NICKO/phi-4-BonfyreFPQ3
NICKO/phi-4-BonfyreFPQ3 is a 14.7 billion parameter language model, based on the phi-4 architecture, developed by NICKO. This model is distinguished by its BonfyreFPQ compression method, which uses a novel weight algebra and multi-scale encoding to achieve approximately 4 bits per weight while maintaining high per-weight cosine similarity of ~0.9999. It is provided in BF16 safetensors format, allowing for direct loading and use as a drop-in replacement in standard PyTorch or HuggingFace environments. The primary use case for this model is to provide a highly compressed yet performant language model for efficient deployment.
Loading preview...
NICKO/phi-4-BonfyreFPQ3: Highly Compressed Language Model
NICKO/phi-4-BonfyreFPQ3 is a 14.7 billion parameter model utilizing the phi-4 architecture, developed by NICKO. Its core innovation lies in the BonfyreFPQ v9/v10 compression method, which employs a unique Bonfyre Weight Algebra to significantly reduce model size while preserving quality.
Key Compression Details
- Decomposition: Weights are decomposed using truncated SVD (W = L + R).
- Pruning: The 'R' component undergoes hybrid structure-aware pruning.
- Correction: Curl and divergence energy correction are applied.
- Encoding: FPQ v9 multi-scale encoding (LR + E8 + RVQ + QJL + Ghost) is used to achieve high compression.
- Output Format: The model is provided in BF16 safetensors format, designed for direct loading without special loaders, making it a drop-in replacement for standard models.
Quality & Performance
- The compression method achieves approximately 4 bits per weight.

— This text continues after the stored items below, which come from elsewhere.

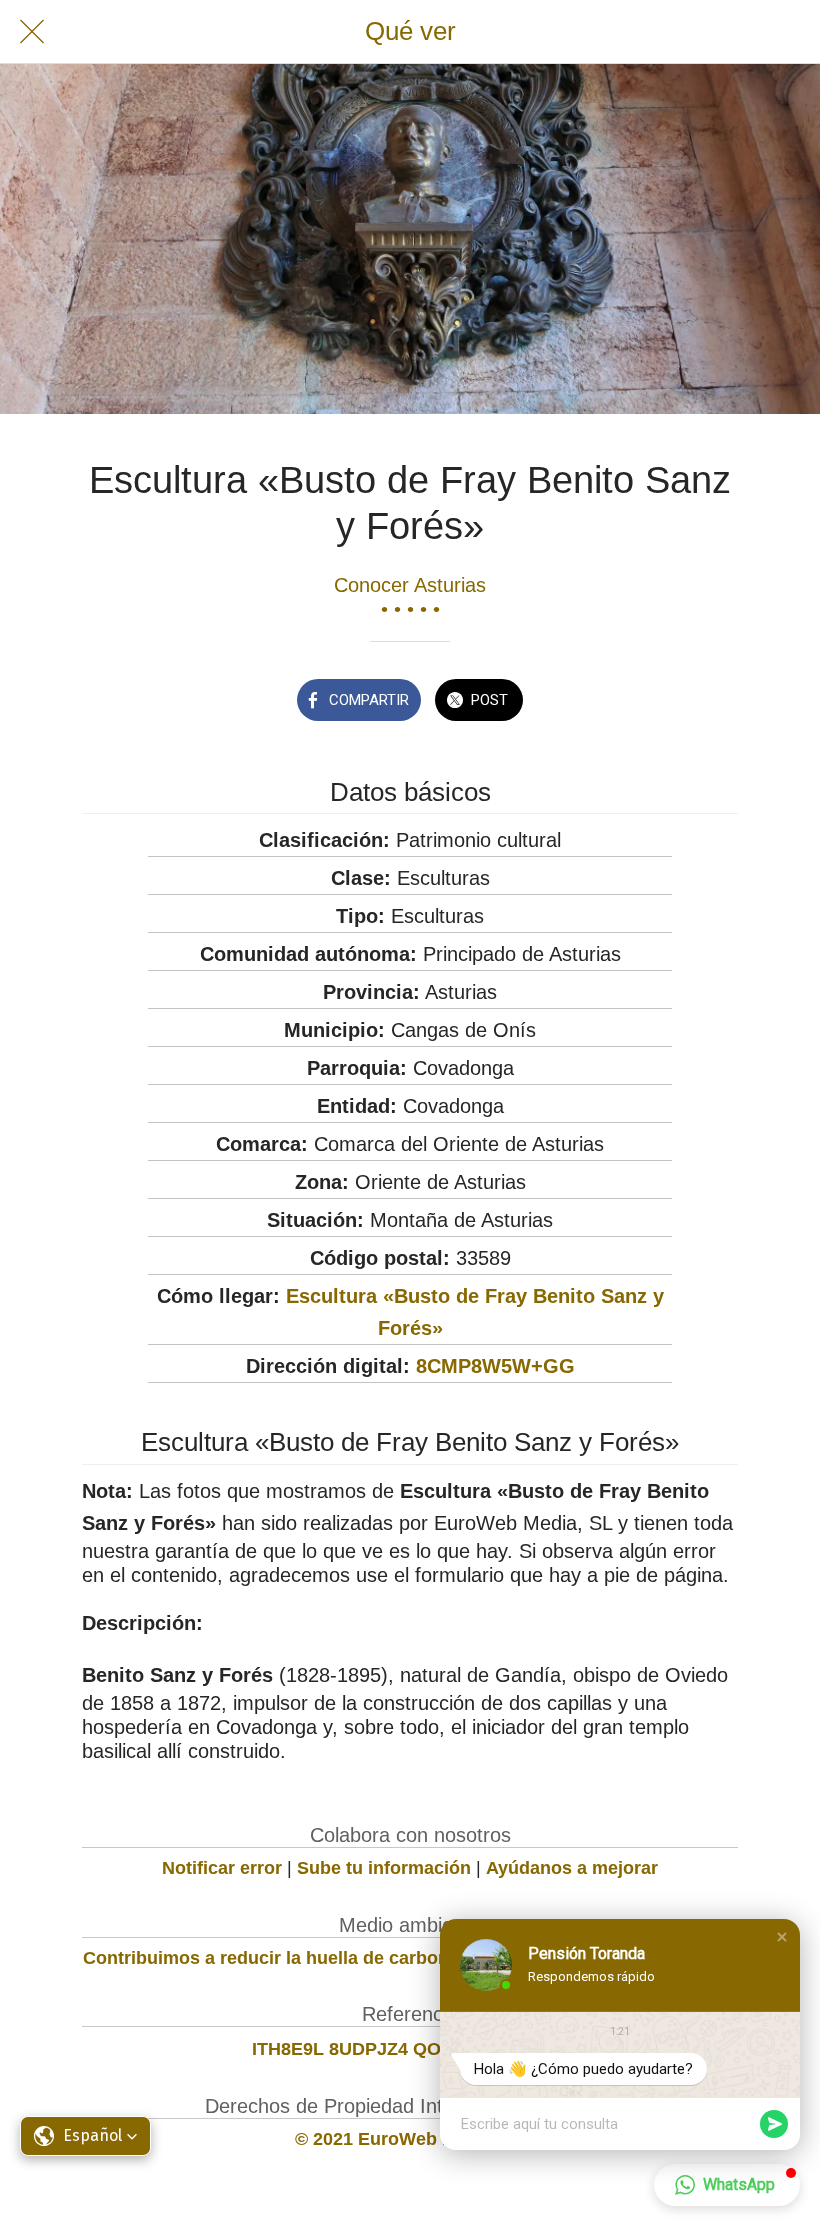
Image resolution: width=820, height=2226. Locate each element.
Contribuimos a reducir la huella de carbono (271, 1958)
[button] (782, 1937)
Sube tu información (384, 1868)
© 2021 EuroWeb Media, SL (410, 2139)
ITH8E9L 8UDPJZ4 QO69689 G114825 (410, 2049)
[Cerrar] (32, 32)
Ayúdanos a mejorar (572, 1868)
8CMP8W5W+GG (495, 1366)
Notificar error (222, 1868)
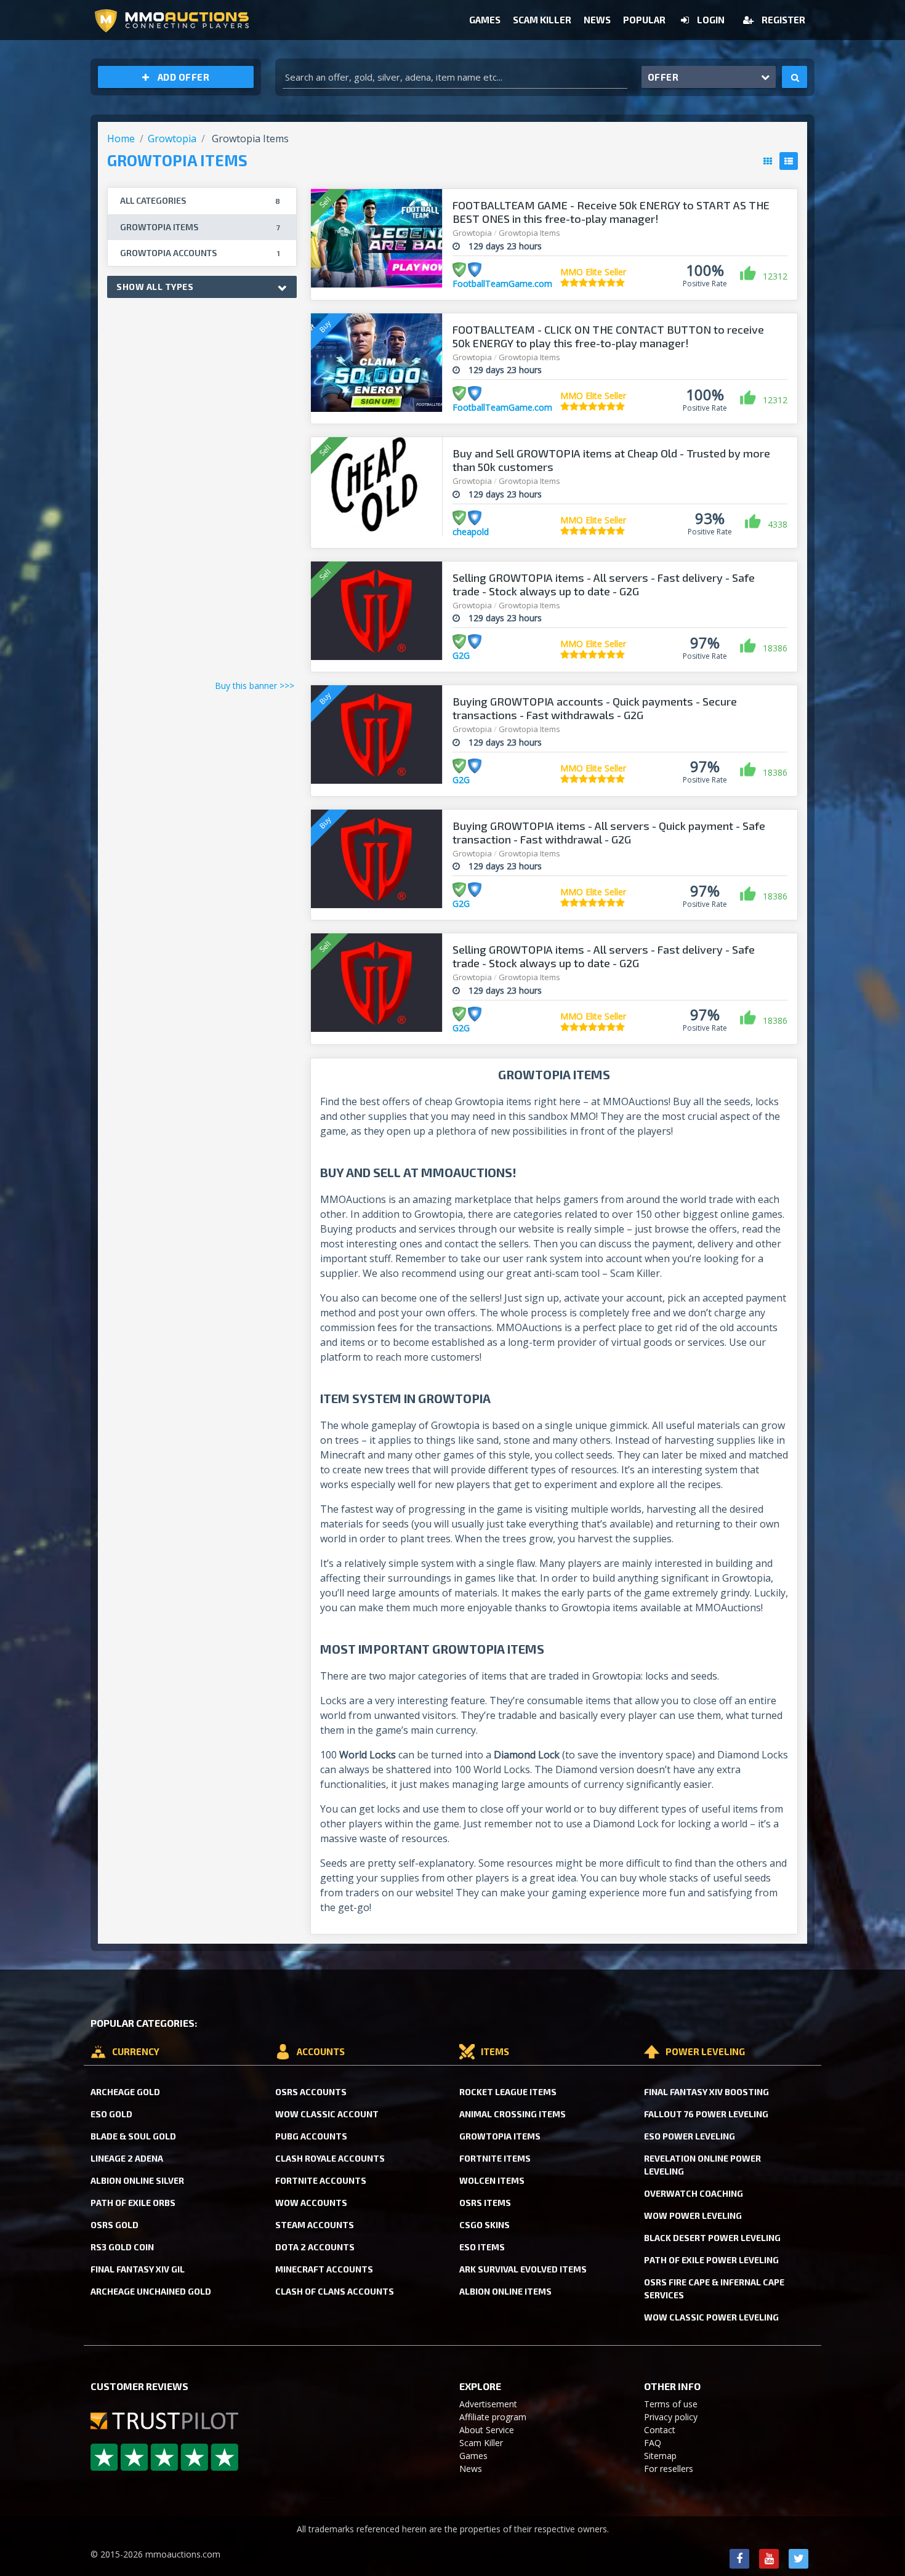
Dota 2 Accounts (315, 2247)
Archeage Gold (125, 2092)
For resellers (668, 2468)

- It maintains a high per-weight cosine similarity of ~0.9999, indicating minimal quality degradation despite significant compression.
- Verified benchmarks are available for review here.
When to Use This Model
This model is particularly suitable for applications requiring:
- Efficient deployment: Its high compression ratio allows for reduced memory footprint and faster loading.
- Resource-constrained environments: Ideal for scenarios where computational or storage resources are limited.
- Standard integration: Its BF16 safetensors format ensures compatibility with existing PyTorch, diffusers, and HuggingFace workflows.